По утрам Вадька прилезал к нему на диван, сонный, весь окутанный неостывшим пододеяльным теплом. На столе рядом лежали благодарственные адреса в шагреневых переплетах, янтарные мундштуки, стояли фотографии королей и принцесс с их личными подписями «Дорогому Паше на память от Офелии», а на углу стола, зажатые бронзовой рукой, лежали программки спектаклей. В прокуренном кабинете на большом диване, где спал Гайранский, они беседовали по утрам – отец и сын. И сейчас Гайранский предвкушал, как завтра утром Вадька прилезет к нему и спросит: «Долго вчера хлопали? Сколько раз, чтоб кланяться, выходил? У! Восемь! Ого!»
Выслушав очередной рассказ о Вадьке, переодевшись и разгримировавшись, припудрив натруженные саднившие лица, артисты двинулись всей компанией к Гайранскому. Вечер был теплый. В саду, где стоял театр, еще не кончилось гулянье.

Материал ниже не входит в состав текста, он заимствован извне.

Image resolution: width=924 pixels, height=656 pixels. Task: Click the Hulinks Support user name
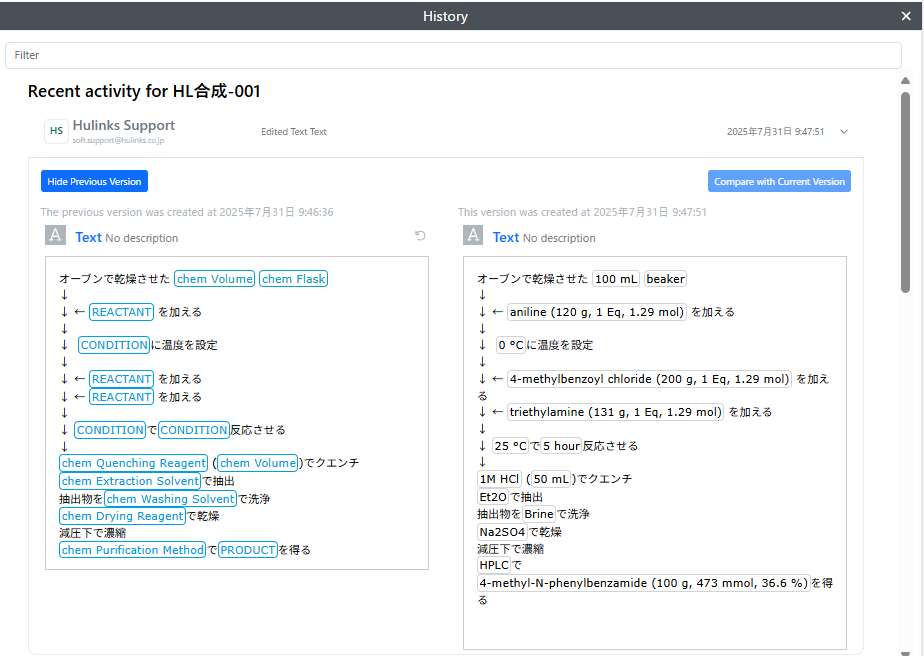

Пахло дождем от недавно политых дорожек, бабочки бились о стекла фонарей. В темном подъезде дома, где жил Гайранский, компания смутила парочку. В подъезде миловались Вадькина няня Дуся и осветитель театра Сережа, работавший на выносном прожекторе.
– О, уважаемый просветитель, кого ты тут просвещаешь или ослепляешь своим сиянием? – спросил комик.
– Добрый вечер, Павел Дмитриевич, – сказал Сережа-осветитель.
– Как Вадим? Писем не было? Никто не звонил? – больше для порядку спросил Гайранский у няньки.
Гости прошли в квартиру, зажгли свет. На столе появились бутылки.
– Хорошо у тебя, просторно как-то, – сказал Осколов.
– Без жены всегда просторно, – сказал Гайранский и пошел к дверям комнаты, где спал Вадька. – Я сейчас, только на Вадьку взгляну, как ему там живется во сне.
– Ну, пропал теперь на час, – вздохнул комик. В комнате, где спал Вадька, было темно и тихо. Может быть, даже слишком тихо. Павел Дмитриевич недоверчиво прислушался. Обычно в комнате летало легкое дыхание мальчика. А сейчас ничего не было слышно. Гайранский подошел к кровати, наклонился и услышал, как Вадька перевел дух, словно прежде долго сдерживал что-то в себе.